Items from a dataset
:::

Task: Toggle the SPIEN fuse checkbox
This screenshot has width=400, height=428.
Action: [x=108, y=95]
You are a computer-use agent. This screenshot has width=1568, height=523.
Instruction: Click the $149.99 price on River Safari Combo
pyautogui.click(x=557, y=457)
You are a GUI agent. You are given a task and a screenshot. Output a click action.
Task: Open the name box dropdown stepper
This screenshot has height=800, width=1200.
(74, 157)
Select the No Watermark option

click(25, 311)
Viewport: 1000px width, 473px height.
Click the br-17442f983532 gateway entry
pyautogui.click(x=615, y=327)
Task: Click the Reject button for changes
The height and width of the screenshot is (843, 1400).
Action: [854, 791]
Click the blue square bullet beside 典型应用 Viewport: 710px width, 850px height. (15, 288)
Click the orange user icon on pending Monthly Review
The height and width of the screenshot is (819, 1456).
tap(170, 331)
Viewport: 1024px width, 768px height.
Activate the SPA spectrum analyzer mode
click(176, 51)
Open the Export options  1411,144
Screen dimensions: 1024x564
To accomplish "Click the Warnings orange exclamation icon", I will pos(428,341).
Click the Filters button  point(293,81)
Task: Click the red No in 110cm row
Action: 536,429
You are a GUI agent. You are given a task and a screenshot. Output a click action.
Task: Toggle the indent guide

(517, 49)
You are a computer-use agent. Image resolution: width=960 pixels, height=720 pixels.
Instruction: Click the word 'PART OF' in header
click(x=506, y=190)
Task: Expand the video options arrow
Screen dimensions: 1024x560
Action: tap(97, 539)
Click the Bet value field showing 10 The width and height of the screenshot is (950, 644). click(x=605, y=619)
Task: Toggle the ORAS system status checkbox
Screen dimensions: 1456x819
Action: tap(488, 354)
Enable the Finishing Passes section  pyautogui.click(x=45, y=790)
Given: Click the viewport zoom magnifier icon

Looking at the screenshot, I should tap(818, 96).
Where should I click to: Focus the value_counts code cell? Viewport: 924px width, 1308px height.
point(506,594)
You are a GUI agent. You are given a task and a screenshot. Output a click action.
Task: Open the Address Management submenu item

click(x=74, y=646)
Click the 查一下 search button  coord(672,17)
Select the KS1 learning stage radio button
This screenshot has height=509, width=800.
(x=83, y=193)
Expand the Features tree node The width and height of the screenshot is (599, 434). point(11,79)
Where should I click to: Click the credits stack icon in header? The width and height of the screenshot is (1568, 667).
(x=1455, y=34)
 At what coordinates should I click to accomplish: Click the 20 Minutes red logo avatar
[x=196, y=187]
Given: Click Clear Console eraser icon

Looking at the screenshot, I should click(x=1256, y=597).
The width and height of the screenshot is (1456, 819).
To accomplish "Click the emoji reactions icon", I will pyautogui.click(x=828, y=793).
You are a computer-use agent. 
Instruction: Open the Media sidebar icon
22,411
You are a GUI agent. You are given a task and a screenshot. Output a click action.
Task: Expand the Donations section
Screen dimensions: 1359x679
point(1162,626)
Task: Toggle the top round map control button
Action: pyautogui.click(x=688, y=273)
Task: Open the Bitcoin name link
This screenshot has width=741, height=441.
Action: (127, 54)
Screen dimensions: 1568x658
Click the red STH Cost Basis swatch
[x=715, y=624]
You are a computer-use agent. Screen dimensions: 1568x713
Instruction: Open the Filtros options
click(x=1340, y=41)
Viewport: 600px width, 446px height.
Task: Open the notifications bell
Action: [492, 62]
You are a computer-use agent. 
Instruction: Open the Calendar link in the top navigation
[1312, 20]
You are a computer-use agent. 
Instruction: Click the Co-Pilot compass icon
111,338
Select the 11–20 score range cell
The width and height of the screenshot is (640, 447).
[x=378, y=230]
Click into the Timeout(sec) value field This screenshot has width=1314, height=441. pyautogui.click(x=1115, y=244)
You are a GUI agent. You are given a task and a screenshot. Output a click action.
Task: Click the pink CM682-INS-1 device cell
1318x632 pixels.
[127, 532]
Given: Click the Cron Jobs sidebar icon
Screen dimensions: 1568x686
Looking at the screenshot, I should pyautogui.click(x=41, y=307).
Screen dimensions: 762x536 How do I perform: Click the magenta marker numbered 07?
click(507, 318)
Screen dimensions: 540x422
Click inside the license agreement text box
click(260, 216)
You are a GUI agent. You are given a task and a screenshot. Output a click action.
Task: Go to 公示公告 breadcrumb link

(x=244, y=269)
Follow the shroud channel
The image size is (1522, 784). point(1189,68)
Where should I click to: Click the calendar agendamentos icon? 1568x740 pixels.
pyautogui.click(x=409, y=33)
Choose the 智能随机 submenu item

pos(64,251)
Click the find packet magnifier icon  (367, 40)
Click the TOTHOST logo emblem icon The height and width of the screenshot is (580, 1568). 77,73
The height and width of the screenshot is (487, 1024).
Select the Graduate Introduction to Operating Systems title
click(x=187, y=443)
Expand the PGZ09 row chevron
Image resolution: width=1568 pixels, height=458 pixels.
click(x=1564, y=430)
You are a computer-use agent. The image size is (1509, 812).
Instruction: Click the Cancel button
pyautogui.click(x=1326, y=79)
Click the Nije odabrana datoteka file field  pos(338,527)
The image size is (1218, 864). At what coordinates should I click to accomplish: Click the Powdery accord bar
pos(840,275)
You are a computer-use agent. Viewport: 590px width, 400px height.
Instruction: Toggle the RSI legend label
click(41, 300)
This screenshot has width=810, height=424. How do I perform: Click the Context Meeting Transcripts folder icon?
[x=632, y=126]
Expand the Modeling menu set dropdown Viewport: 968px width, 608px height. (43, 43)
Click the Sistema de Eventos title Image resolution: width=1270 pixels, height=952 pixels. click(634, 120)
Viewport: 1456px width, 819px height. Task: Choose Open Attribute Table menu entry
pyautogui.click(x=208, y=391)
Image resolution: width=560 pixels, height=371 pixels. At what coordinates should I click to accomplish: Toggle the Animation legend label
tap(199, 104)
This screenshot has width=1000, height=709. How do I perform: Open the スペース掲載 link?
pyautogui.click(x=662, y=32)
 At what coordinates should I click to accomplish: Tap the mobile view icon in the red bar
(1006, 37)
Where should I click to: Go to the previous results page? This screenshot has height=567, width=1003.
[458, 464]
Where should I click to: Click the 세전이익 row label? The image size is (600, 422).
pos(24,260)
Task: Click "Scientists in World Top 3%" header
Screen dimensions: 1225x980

:::

TASK DETAILS
Copy every item above line for line, changing nothing.

OUTPUT OF THE TASK
Task: Toggle the SPIEN fuse checkbox
This screenshot has width=400, height=428.
Action: [x=108, y=95]
You are a computer-use agent. This screenshot has width=1568, height=523.
Instruction: Click the $149.99 price on River Safari Combo
pyautogui.click(x=557, y=457)
You are a GUI agent. You are given a task and a screenshot. Output a click action.
Task: Open the name box dropdown stepper
This screenshot has height=800, width=1200.
(74, 157)
Select the No Watermark option

click(25, 311)
Viewport: 1000px width, 473px height.
Click the br-17442f983532 gateway entry
pyautogui.click(x=615, y=327)
Task: Click the Reject button for changes
The height and width of the screenshot is (843, 1400).
Action: [854, 791]
Click the blue square bullet beside 典型应用 Viewport: 710px width, 850px height. (15, 288)
Click the orange user icon on pending Monthly Review
The height and width of the screenshot is (819, 1456).
tap(170, 331)
Viewport: 1024px width, 768px height.
Activate the SPA spectrum analyzer mode
click(176, 51)
Open the Export options  1411,144
Screen dimensions: 1024x564
To accomplish "Click the Warnings orange exclamation icon", I will pos(428,341).
Click the Filters button  point(293,81)
Task: Click the red No in 110cm row
Action: 536,429
You are a GUI agent. You are given a task and a screenshot. Output a click action.
Task: Toggle the indent guide

(517, 49)
You are a computer-use agent. Image resolution: width=960 pixels, height=720 pixels.
Instruction: Click the word 'PART OF' in header
click(x=506, y=190)
Task: Expand the video options arrow
Screen dimensions: 1024x560
Action: tap(97, 539)
Click the Bet value field showing 10 The width and height of the screenshot is (950, 644). click(x=605, y=619)
Task: Toggle the ORAS system status checkbox
Screen dimensions: 1456x819
Action: tap(488, 354)
Enable the Finishing Passes section  pyautogui.click(x=45, y=790)
Given: Click the viewport zoom magnifier icon

Looking at the screenshot, I should tap(818, 96).
Where should I click to: Focus the value_counts code cell? Viewport: 924px width, 1308px height.
point(506,594)
You are a GUI agent. You are given a task and a screenshot. Output a click action.
Task: Open the Address Management submenu item

click(x=74, y=646)
Click the 查一下 search button  coord(672,17)
Select the KS1 learning stage radio button
This screenshot has height=509, width=800.
(x=83, y=193)
Expand the Features tree node The width and height of the screenshot is (599, 434). point(11,79)
Where should I click to: Click the credits stack icon in header? The width and height of the screenshot is (1568, 667).
(x=1455, y=34)
 At what coordinates should I click to accomplish: Click the 20 Minutes red logo avatar
[x=196, y=187]
Given: Click Clear Console eraser icon

Looking at the screenshot, I should click(x=1256, y=597).
The width and height of the screenshot is (1456, 819).
To accomplish "Click the emoji reactions icon", I will pyautogui.click(x=828, y=793).
You are a computer-use agent. 
Instruction: Open the Media sidebar icon
22,411
You are a GUI agent. You are given a task and a screenshot. Output a click action.
Task: Expand the Donations section
Screen dimensions: 1359x679
point(1162,626)
Task: Toggle the top round map control button
Action: pyautogui.click(x=688, y=273)
Task: Open the Bitcoin name link
This screenshot has width=741, height=441.
Action: (127, 54)
Screen dimensions: 1568x658
Click the red STH Cost Basis swatch
[x=715, y=624]
You are a computer-use agent. Screen dimensions: 1568x713
Instruction: Open the Filtros options
click(x=1340, y=41)
Viewport: 600px width, 446px height.
Task: Open the notifications bell
Action: [492, 62]
You are a computer-use agent. 
Instruction: Open the Calendar link in the top navigation
[1312, 20]
You are a computer-use agent. 
Instruction: Click the Co-Pilot compass icon
111,338
Select the 11–20 score range cell
The width and height of the screenshot is (640, 447).
[x=378, y=230]
Click into the Timeout(sec) value field This screenshot has width=1314, height=441. pyautogui.click(x=1115, y=244)
You are a GUI agent. You are given a task and a screenshot. Output a click action.
Task: Click the pink CM682-INS-1 device cell
1318x632 pixels.
[127, 532]
Given: Click the Cron Jobs sidebar icon
Screen dimensions: 1568x686
Looking at the screenshot, I should pyautogui.click(x=41, y=307).
Screen dimensions: 762x536 How do I perform: Click the magenta marker numbered 07?
click(507, 318)
Screen dimensions: 540x422
Click inside the license agreement text box
click(260, 216)
You are a GUI agent. You are given a task and a screenshot. Output a click action.
Task: Go to 公示公告 breadcrumb link

(x=244, y=269)
Follow the shroud channel
The image size is (1522, 784). point(1189,68)
Where should I click to: Click the calendar agendamentos icon? 1568x740 pixels.
pyautogui.click(x=409, y=33)
Choose the 智能随机 submenu item

pos(64,251)
Click the find packet magnifier icon  (367, 40)
Click the TOTHOST logo emblem icon The height and width of the screenshot is (580, 1568). 77,73
The height and width of the screenshot is (487, 1024).
Select the Graduate Introduction to Operating Systems title
click(x=187, y=443)
Expand the PGZ09 row chevron
Image resolution: width=1568 pixels, height=458 pixels.
click(x=1564, y=430)
You are a computer-use agent. The image size is (1509, 812).
Instruction: Click the Cancel button
pyautogui.click(x=1326, y=79)
Click the Nije odabrana datoteka file field  pos(338,527)
The image size is (1218, 864). At what coordinates should I click to accomplish: Click the Powdery accord bar
pos(840,275)
You are a computer-use agent. Viewport: 590px width, 400px height.
Instruction: Toggle the RSI legend label
click(41, 300)
This screenshot has width=810, height=424. How do I perform: Click the Context Meeting Transcripts folder icon?
[x=632, y=126]
Expand the Modeling menu set dropdown Viewport: 968px width, 608px height. (43, 43)
Click the Sistema de Eventos title Image resolution: width=1270 pixels, height=952 pixels. click(634, 120)
Viewport: 1456px width, 819px height. Task: Choose Open Attribute Table menu entry
pyautogui.click(x=208, y=391)
Image resolution: width=560 pixels, height=371 pixels. At what coordinates should I click to accomplish: Toggle the Animation legend label
tap(199, 104)
This screenshot has width=1000, height=709. How do I perform: Open the スペース掲載 link?
pyautogui.click(x=662, y=32)
 At what coordinates should I click to accomplish: Tap the mobile view icon in the red bar
(1006, 37)
Where should I click to: Go to the previous results page? This screenshot has height=567, width=1003.
[458, 464]
Where should I click to: Click the 세전이익 row label? The image size is (600, 422).
pos(24,260)
Task: Click "Scientists in World Top 3%" header
Screen dimensions: 1225x980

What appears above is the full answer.